Research on Statistical Analysis of Causal Mechanisms

 

  Overview

An important goal of social science research is the analysis of causal mechanisms. A common framework for the statistical analysis of mechanisms has been mediation analysis, routinely conducted by applied researchers in a variety of disciplines including epidemiology, political science, psychology, and sociology. The goal of such an analysis is to investigate alternative causal mechanisms by examining the roles of intermediate variables that lie in the causal path between the treatment and outcome variables. In this collection of papers we advance the statistical analysis and experimental design of causal mechanisms in several important ways. 1) We formalize mediation analysis in terms of the well established potential outcome framework for causal inference. 2) We introduce a minimal set of assumptions thatidentify the causal mediation effects. 3) We show how to conduct sensitivity analyses to violations of this identifying assumption. Our sensitivity analysis allows researchers to ask, how large a violation would be necessary before their results would be reversed. 4) We extend our proposed methods to various types of data and statistical models. Our method can accommodate linear and nonlinear relationships, parametric and nonparametric models, continuous and discrete mediators, and different types of outcome variables. 5) We show how to design randomized experiments in order to identify causal mechanisms. 6) We provide an easy to use package in the free software language R that implements everything discussed in the papers.
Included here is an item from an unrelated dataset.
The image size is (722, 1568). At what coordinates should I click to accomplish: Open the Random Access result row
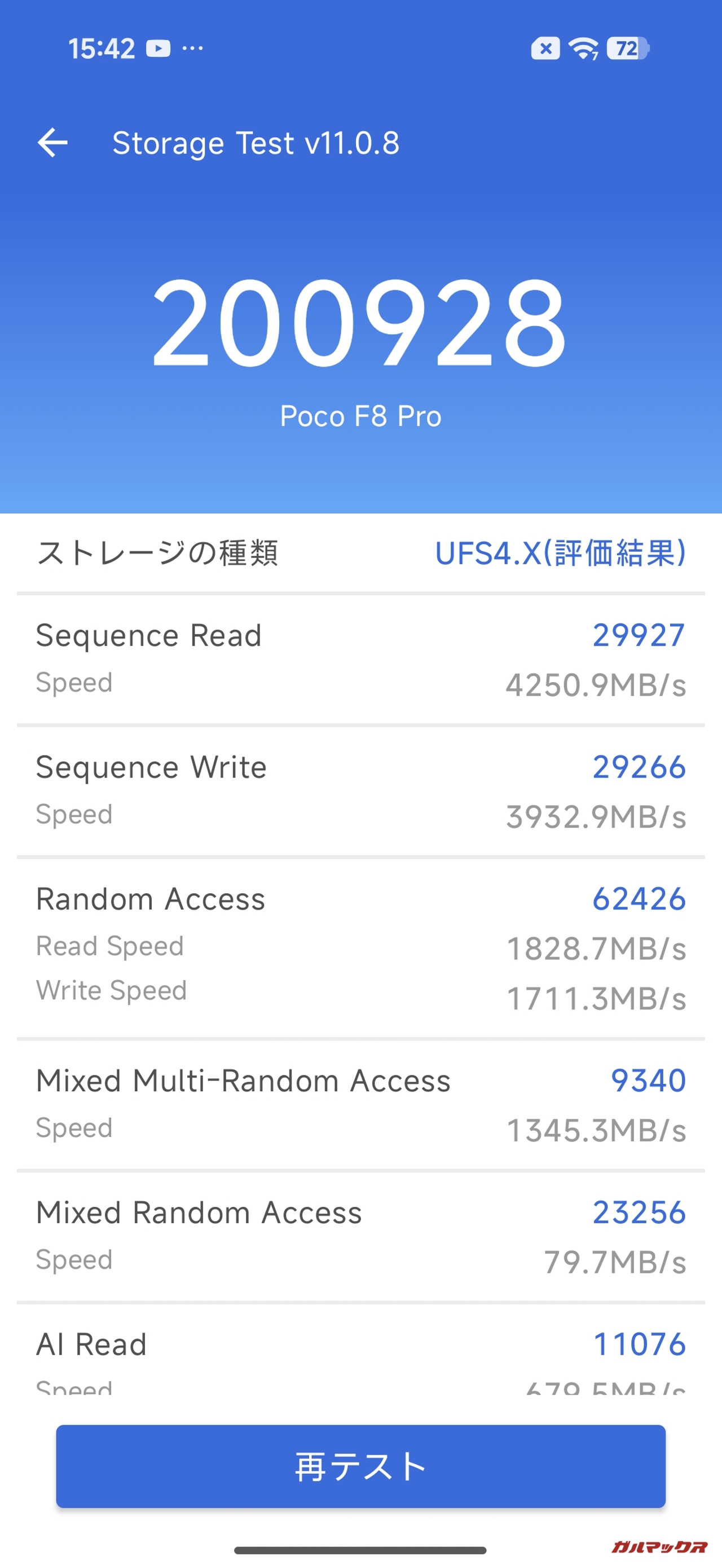click(x=360, y=947)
  Manuscripts and Publications

Imai, Kosuke, Dustin Tingley, and Teppei Yamamoto. ``Experimental Identification of Causal Mechanisms.''
Imai, Kosuke, Luke Keele, and Teppei Yamamoto. ``Identification, Inference, and Sensitivity Analysis for Causal Mediation Effects.''
Imai, Kosuke, Luke Keele, and Dustin Tingley. ``A General Approach to Causal Mediation Analysis.''
Imai, Kosuke, Luke Keele, Dustin Tingley, and Teppei Yamamoto. (2010). ``Causal Mediation Analysis Using R,'' in Advances in Social Science Research Using R, ed. H. D. Vinod, New York: Springer (Lecture Notes in Statistics), pp. 129-154.

  Presentation Slides

Presentation slides that are used to describe our project at the 2009 Summer Political Methodology Conference and the Experiments in Governance and Politics Conference are available for download (PolMeth and EGAP).

  Statistical Software

Keele, Luke, Dustin Tingley, Teppei Yamamoto, and Kosuke Imai. ``mediation: R Package for Causal Mediation Analysis.'' available through The Comprehensive R Archive Network. 2009.